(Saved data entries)
**********

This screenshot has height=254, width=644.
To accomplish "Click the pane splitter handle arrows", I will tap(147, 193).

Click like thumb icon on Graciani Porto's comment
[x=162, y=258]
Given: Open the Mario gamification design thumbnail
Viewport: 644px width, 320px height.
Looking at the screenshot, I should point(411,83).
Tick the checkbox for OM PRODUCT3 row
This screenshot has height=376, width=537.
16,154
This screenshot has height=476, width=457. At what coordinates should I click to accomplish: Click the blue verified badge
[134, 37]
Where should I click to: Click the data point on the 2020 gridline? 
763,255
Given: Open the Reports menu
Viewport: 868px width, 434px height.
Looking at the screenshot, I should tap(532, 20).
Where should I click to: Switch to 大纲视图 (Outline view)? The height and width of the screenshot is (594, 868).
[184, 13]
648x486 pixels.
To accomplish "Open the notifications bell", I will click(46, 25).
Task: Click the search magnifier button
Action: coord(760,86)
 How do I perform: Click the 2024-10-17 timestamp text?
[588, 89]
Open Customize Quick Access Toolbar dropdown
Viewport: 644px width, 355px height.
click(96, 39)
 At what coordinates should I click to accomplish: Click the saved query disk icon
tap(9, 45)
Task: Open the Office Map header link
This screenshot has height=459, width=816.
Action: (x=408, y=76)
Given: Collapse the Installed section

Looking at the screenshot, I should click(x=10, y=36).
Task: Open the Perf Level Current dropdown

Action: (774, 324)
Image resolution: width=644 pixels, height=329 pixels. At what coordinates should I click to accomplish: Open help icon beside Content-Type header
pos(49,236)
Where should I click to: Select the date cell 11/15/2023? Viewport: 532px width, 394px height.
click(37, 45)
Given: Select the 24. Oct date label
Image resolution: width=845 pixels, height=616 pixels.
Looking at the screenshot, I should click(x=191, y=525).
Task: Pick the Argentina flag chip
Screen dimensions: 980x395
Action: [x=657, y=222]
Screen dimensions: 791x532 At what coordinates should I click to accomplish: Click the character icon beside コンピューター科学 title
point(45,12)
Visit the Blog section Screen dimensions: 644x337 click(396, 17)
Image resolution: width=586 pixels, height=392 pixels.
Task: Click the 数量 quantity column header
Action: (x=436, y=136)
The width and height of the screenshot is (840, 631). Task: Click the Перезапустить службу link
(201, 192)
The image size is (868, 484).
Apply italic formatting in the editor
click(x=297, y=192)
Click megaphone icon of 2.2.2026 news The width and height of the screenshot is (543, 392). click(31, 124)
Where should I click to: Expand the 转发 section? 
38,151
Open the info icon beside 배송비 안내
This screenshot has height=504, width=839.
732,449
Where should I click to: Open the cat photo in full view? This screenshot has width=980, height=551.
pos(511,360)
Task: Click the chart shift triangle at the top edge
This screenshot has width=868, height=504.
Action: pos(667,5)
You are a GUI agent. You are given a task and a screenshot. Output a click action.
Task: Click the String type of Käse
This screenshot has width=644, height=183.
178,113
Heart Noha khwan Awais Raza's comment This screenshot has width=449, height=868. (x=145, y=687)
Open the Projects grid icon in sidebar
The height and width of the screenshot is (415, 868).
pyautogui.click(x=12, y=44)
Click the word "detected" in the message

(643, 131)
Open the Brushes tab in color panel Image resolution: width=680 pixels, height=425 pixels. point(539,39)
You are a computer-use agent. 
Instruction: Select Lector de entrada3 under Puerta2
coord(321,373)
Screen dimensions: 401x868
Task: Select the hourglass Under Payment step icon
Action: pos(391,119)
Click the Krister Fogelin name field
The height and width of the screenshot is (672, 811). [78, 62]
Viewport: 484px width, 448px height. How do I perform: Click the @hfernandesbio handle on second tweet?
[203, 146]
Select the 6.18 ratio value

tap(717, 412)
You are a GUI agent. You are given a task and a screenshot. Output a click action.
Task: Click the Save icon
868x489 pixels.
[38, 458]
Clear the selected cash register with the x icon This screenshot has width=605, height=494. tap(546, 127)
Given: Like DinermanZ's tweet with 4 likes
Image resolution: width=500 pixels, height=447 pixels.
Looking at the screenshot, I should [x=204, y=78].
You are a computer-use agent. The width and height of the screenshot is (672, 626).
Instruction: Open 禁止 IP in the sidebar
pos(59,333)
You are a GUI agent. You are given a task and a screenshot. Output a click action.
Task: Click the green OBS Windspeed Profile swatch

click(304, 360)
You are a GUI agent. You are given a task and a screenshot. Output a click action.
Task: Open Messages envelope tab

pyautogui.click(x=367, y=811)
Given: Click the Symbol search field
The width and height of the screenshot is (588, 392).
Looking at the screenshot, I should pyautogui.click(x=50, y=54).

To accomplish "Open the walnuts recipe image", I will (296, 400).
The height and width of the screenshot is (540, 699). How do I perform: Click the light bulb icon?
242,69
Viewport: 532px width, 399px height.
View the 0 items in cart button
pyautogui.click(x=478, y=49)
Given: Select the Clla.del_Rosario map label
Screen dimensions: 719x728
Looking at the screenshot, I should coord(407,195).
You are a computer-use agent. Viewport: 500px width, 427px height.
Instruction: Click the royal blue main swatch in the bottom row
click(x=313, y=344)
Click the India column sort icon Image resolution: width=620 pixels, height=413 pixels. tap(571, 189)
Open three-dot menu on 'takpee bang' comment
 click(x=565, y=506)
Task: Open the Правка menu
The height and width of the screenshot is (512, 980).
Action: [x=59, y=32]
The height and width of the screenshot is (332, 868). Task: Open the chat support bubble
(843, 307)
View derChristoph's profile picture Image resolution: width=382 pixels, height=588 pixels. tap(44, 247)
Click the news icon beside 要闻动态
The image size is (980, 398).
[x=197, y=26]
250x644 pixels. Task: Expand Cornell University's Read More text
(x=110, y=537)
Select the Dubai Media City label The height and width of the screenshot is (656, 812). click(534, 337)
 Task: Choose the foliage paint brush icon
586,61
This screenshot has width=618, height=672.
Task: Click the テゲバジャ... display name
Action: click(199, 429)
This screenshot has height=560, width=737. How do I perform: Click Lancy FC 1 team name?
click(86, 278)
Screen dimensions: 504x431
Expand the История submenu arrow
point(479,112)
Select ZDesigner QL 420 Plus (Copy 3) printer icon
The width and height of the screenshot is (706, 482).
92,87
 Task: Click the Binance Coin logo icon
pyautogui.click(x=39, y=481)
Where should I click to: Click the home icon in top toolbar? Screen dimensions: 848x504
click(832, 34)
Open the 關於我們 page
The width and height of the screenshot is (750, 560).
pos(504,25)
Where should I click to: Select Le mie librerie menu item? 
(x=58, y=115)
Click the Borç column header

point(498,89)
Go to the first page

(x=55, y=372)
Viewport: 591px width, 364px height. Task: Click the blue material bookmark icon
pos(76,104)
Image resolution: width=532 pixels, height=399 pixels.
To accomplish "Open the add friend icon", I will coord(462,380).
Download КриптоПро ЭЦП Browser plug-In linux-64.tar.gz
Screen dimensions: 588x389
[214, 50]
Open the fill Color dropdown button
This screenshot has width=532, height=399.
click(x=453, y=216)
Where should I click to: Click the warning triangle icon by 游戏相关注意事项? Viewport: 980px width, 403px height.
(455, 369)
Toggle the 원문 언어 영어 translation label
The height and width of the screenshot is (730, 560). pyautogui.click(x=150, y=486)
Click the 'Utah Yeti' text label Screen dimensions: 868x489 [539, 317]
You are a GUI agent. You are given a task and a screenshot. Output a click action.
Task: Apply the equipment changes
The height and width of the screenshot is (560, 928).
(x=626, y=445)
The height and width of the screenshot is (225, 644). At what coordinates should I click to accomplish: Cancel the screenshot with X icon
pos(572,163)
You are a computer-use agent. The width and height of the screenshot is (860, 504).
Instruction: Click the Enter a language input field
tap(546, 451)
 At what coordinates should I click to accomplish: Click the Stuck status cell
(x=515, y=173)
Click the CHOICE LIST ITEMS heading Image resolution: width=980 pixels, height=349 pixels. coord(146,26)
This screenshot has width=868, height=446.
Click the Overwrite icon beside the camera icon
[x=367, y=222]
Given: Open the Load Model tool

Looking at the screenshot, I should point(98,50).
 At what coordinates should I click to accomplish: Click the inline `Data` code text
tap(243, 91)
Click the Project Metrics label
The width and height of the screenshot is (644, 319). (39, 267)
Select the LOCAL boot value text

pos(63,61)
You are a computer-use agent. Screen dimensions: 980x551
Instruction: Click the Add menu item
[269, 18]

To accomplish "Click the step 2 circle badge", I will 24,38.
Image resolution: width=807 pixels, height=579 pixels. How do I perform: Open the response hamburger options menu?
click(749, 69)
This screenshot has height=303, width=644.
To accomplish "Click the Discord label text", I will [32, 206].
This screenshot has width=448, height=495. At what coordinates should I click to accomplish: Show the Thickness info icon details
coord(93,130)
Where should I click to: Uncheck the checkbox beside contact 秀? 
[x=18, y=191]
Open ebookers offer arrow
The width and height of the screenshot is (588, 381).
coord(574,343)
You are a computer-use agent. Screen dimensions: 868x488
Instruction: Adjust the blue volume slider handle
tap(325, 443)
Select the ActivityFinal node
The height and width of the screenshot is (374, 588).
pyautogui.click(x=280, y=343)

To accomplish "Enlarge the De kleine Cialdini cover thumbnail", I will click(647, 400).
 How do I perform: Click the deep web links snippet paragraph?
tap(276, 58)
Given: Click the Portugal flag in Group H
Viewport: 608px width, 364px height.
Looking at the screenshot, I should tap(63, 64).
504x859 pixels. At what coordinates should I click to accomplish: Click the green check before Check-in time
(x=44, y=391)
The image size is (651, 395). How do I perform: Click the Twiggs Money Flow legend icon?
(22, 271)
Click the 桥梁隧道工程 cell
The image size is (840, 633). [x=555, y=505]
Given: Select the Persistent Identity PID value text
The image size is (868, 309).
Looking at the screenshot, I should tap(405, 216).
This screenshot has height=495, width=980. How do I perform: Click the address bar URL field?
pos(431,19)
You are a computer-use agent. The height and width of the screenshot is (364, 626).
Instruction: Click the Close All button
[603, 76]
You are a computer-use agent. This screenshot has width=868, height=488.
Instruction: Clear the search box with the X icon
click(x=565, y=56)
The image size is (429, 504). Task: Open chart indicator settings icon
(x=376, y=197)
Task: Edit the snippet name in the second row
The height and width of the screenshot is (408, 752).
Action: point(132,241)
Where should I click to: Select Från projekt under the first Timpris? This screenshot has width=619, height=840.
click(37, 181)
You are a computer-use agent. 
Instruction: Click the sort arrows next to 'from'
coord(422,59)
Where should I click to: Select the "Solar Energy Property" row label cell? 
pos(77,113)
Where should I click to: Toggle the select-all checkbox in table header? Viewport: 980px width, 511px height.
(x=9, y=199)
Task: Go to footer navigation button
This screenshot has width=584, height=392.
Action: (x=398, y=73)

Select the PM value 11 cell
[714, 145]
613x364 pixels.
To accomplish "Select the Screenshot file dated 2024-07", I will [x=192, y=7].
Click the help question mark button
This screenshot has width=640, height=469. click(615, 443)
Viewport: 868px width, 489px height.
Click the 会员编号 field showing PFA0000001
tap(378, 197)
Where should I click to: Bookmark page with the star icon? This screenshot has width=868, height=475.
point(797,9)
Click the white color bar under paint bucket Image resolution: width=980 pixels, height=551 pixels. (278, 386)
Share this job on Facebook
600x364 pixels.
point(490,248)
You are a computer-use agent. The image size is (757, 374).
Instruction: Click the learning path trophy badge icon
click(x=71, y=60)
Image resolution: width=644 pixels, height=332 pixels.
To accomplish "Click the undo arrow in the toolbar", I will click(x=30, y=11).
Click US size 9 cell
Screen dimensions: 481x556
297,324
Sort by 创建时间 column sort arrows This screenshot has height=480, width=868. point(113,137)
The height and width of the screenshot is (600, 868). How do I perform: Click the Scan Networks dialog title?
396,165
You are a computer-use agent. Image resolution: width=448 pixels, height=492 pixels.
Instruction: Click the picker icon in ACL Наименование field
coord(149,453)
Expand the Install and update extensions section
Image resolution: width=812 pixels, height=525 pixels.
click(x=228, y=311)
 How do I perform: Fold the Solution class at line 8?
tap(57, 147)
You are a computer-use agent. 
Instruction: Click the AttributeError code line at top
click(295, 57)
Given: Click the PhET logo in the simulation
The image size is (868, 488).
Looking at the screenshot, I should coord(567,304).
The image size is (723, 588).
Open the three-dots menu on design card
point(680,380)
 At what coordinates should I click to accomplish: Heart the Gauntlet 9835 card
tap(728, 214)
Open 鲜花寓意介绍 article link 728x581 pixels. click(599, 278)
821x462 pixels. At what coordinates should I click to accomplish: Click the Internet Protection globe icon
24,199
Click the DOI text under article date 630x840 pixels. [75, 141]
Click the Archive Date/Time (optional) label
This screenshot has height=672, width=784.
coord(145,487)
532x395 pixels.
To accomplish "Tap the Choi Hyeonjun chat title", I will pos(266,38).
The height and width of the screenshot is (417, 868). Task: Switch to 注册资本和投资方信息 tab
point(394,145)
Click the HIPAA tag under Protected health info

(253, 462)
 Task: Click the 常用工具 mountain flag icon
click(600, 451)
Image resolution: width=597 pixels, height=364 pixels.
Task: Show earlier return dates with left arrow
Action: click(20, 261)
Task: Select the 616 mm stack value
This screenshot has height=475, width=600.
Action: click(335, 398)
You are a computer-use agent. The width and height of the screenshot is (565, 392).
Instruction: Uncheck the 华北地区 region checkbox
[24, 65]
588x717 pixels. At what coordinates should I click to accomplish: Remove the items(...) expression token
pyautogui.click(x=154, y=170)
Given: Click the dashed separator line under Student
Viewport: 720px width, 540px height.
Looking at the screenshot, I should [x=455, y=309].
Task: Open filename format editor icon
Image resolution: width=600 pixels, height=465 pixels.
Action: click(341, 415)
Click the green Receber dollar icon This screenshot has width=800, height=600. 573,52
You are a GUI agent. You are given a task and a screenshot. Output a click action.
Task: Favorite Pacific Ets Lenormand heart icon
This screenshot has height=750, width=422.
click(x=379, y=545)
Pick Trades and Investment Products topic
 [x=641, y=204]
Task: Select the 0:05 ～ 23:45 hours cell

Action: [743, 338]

**********

— REQUIREMENT —
State how many lines of the records above hold the word "thumbnail", adding nothing beyond the number.

— OUTPUT OF THE EXERCISE —
2